Halifax-based PowerPost Production continues to be Atlantic Canada’s busiest post-production facility since launching in its current incarnation in February 2004. It has seven projects on the go and is establishing itself as a leader in posting HD.

The company was formed when Alliance Atlantis Communications, as part of its efforts to scale back on its involvement in the production and post sectors, sold Salter Street Digital to a group led by Rob Power, then VP of the post facility.

Power, now president and CEO of the renamed PowerPost, says that in 2004 the company was busy with a full slate of standard-definition projects. This year, by contrast, it is HD projects that are keeping the facility’s 40 full-time staff busy.

PowerPost acquired its first HD edit suite in February 2004, while working on full audio and video post for local prodco Big Motion Pictures’ HD drama series Snakes and Ladders. Now, Power says, his HD facility, which includes an Avid DS Nitris and a Final Cut Pro HD suite, is booked right through to September.

‘The fact that we don’t have a film lab [in Atlantic Canada] is probably pushing people to go HD, because they don’t have that delay of sending their film out to Toronto, getting it transferred, processed, then sent back again,’ says Power of the recent surge in HD work in the region.

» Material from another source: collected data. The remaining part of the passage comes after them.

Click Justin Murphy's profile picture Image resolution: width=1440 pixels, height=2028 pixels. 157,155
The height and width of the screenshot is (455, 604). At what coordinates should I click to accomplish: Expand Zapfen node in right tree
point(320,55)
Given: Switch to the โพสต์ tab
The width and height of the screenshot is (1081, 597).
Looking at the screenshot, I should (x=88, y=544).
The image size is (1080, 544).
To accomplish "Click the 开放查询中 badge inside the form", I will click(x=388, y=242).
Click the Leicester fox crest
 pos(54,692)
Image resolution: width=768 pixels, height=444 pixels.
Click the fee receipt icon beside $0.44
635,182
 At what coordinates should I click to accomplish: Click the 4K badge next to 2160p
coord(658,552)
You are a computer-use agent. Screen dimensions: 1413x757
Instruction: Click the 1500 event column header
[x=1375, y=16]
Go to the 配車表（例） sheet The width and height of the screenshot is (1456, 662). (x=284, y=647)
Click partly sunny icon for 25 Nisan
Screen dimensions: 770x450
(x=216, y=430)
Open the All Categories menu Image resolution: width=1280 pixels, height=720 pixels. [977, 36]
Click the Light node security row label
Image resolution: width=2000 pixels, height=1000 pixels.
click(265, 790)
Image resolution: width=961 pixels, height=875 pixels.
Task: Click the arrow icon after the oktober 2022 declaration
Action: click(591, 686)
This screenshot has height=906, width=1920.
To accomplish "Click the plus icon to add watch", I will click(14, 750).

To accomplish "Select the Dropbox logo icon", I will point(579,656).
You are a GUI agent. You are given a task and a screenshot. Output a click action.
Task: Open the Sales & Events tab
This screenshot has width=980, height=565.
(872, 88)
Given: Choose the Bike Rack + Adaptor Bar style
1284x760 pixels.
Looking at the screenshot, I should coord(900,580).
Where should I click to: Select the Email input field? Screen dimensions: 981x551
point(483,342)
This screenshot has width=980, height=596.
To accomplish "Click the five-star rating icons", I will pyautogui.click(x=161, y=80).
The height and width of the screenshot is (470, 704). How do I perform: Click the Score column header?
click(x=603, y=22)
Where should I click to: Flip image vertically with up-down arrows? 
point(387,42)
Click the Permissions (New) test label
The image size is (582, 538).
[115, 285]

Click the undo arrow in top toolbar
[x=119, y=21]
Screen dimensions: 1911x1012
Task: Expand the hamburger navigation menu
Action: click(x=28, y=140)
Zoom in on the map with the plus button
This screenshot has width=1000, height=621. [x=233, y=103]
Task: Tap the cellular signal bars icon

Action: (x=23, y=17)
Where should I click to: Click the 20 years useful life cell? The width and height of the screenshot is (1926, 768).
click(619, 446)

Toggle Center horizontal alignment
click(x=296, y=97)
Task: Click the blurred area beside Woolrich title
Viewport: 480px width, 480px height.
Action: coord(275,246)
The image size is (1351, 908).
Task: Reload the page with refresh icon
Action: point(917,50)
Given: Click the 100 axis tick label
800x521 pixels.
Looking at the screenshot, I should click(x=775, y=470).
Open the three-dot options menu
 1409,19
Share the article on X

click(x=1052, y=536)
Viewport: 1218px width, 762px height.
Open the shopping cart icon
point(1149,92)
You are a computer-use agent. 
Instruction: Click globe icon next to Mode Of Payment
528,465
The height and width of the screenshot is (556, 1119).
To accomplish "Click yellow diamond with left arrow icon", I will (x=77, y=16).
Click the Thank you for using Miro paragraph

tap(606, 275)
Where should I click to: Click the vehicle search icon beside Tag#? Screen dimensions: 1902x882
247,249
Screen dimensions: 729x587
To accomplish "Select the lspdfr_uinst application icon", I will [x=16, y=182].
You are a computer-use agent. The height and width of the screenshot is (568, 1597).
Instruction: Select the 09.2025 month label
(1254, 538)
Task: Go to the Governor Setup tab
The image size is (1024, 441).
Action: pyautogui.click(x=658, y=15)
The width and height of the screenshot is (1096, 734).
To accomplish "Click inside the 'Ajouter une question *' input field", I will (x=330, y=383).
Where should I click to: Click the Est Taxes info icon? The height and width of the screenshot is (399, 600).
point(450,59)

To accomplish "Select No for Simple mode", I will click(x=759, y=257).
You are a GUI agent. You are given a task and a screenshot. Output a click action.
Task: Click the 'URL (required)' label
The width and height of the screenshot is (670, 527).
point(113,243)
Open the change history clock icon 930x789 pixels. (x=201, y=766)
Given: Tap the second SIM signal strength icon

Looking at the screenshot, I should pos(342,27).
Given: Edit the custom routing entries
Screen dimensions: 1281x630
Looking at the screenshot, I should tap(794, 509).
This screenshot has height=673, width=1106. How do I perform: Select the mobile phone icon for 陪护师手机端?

HD projects currently in the works at PowerPost include full audio and video post, including FX, on Paul Donovan’s $4-million MOW The Conclave, which producer Bill Niven says will also be blown up to 35mm for the festival circuit. Donovan penned the historical drama about the selection of a new pope in 1458.

Power’s HD suites will also be busy with Canada Russia 1972, the $7.8-million CBC miniseries about hockey’s fabled Summit Series, coproduced by Halifax-based Summit Films and Moncton’s Dream Street Pictures. The production was shot on 16mm, transferred to HD, and will be finished in HD. The shop is handling audio and video post, including FX.

PowerPost also has two HD docs in the works: Halifax-based Picture Plant’s Reading Alistair MacLeod for CBC, shot on Panasonic 720p cameras, and Silent Messengers for CTV. Both are coproduced with the National Film Board.

In addition, PowerPost’s P.E.I. office, opened in 2003 under AAC, is gearing up to do audio post on Trailer Park Boys: The Movie.

Other SD projects in the works in Halifax include 26 half-hour episodes of the stop-motion animation series Lunar Jim and season two of Poko. Both children’s series are produced by The Halifax Film Company for CBC and require significantly more post-production than average live-action projects. PowerPost is on call for full audio and video for both.